The saddle is really the most important part of the equation, so absolutely bring your saddle (and pedals and shoes, of course.). My smartphone has a bubble level app. I've used it many, many times to level my saddle on rentals. I just note the degrees tilt on my own bike and get it close on the rental. It does work.

It's pretty easy to get the rental close to your own bike's fit if you know the basics of saddle height and reach.

I bring my mini-pump and little saddle bag which has everything I need to adjust and tweak fit, fix flat, etc. Some rentals provide this, but they're often incomplete. I just use my own and am always happy to have it.

Stems - so easy to swap to tweak your fit, so consider bringing a couple if you have any laying around. You can usually call the shop and find out what stem is on there and then I just bring a longer and shorter one. You can ask them to swap the stem for you if you know what you need for that frame.
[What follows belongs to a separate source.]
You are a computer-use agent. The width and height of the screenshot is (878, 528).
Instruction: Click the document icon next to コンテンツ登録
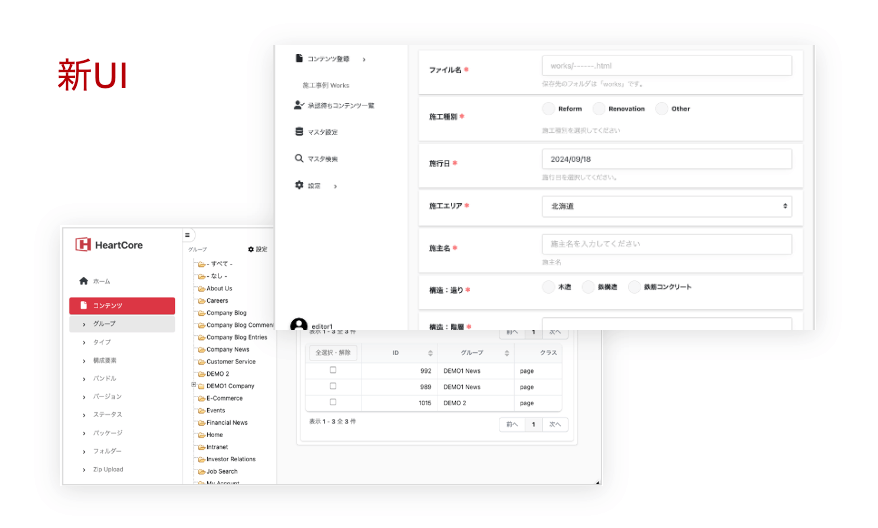[299, 59]
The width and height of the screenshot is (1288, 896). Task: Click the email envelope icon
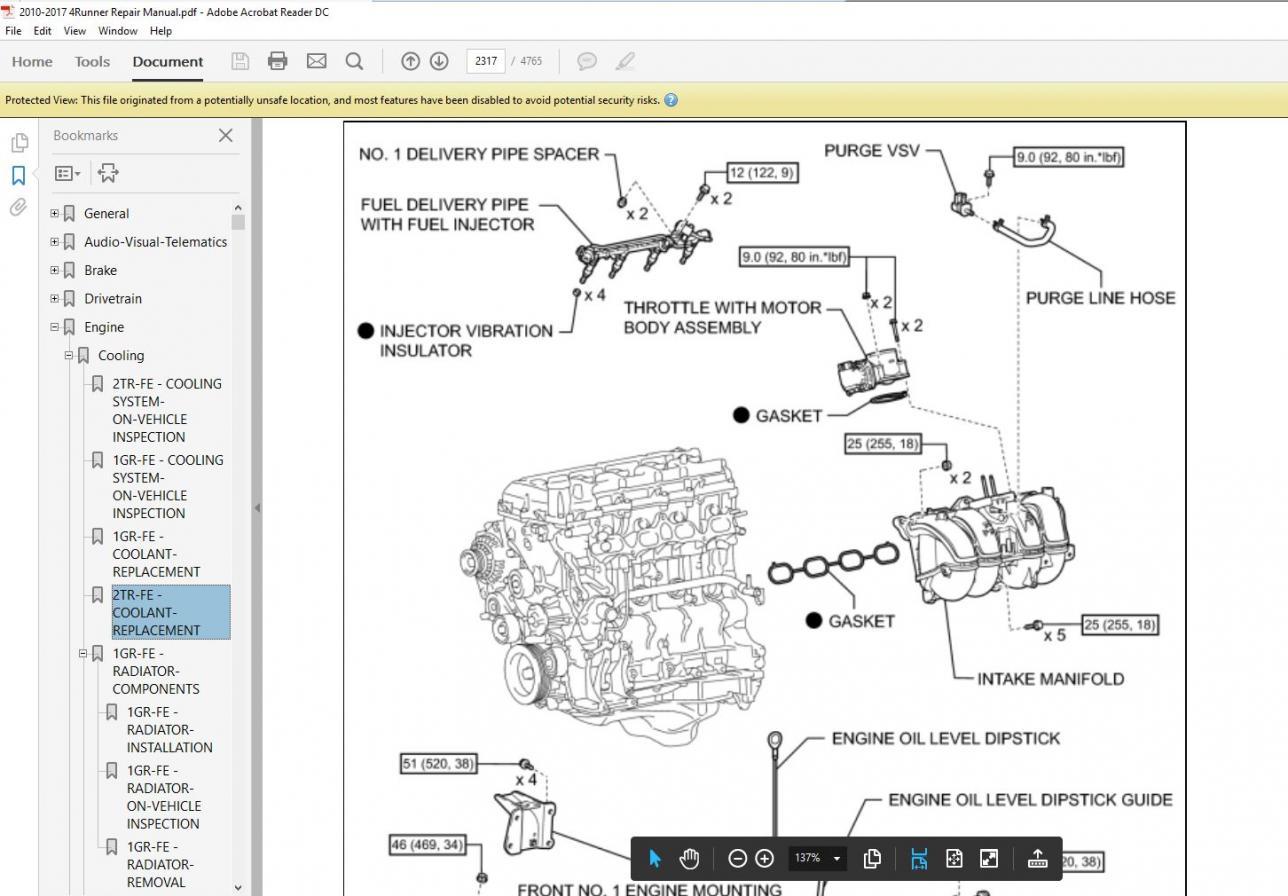point(316,61)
So, my equipment list (as opposed to clothing:

MUST BRING
SADDLE
PEDALS and SHOES
GLASSES (one for sunny, one for cloudy)

Maybe Bring
Water bottle(s) - or buy a couple from the shop or ride as souvenirs!
helmet (rentals usually include helmet, but I prefer my own)
stem(s)
small saddle bag: multi tool, CO2, tire levers, tube, patch kit
mini pump

This list seems long but it's neither large nor heavy.

Shops will almost always be happy to install the pedals and stem as they'd rather do the wrenching than risk a customer cross threading or breaking something. If you go at a time it's not busy, they will help you get it set up at least good enough for minor tweaking during your test ride.
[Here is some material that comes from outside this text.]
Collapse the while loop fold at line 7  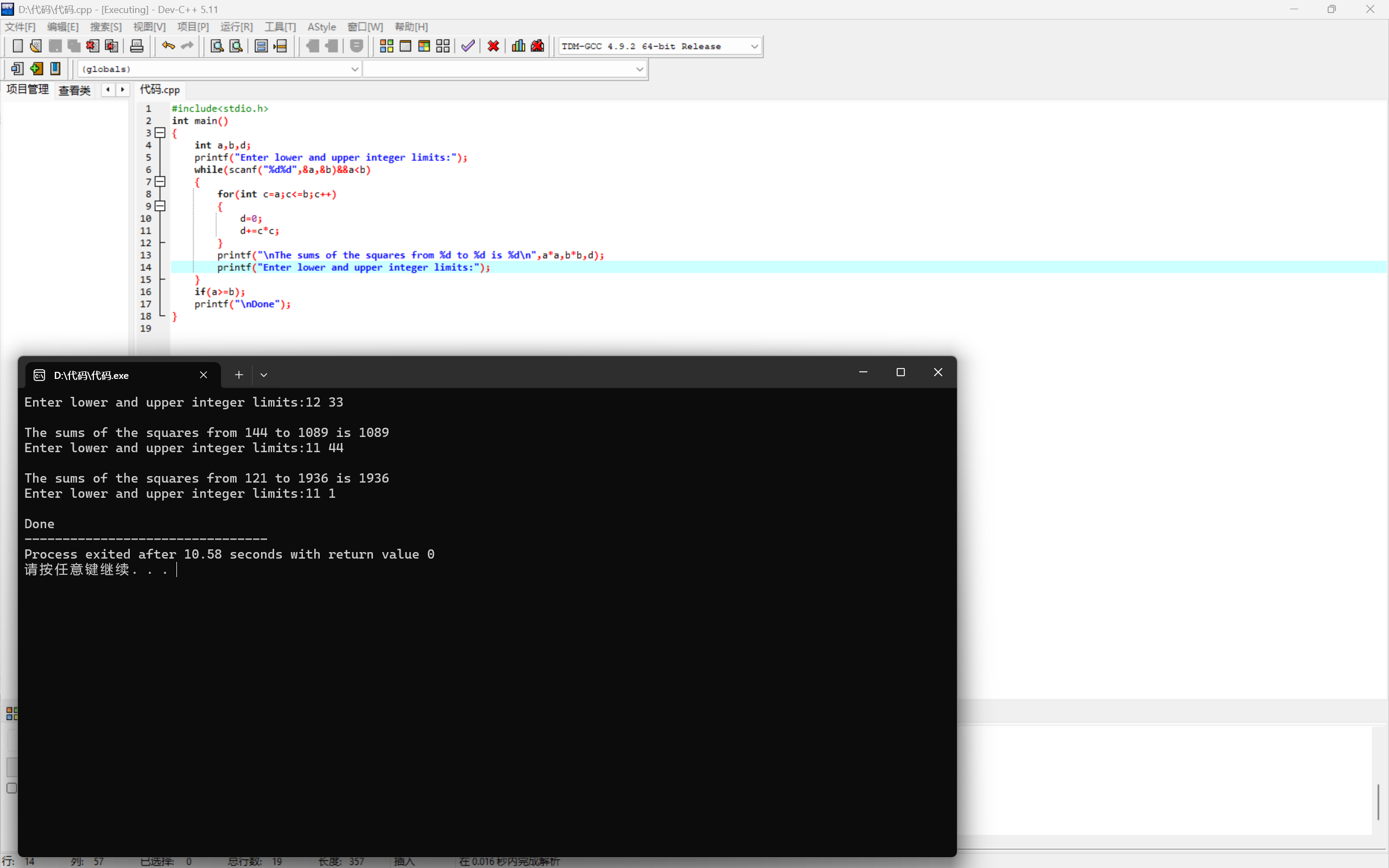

I haven't done a century with a rented bike, but did a 250 mile tour (5 days, motel style) and just using my saddle and pedals, adjusting the height and eyeballing the set back (I like a lot of set back, so I generally just max it), approximating reach and bar height, I felt just as at home on the rental as my own bike. The same? Not really, but plenty comfortable with my own saddle and a close proximity of the overall set up.

I rent bikes all the time and hardly ever schlep mine around unless I can save at least $200 in rental.

Last edited by Camilo; 06-12-16 at 01:59 PM.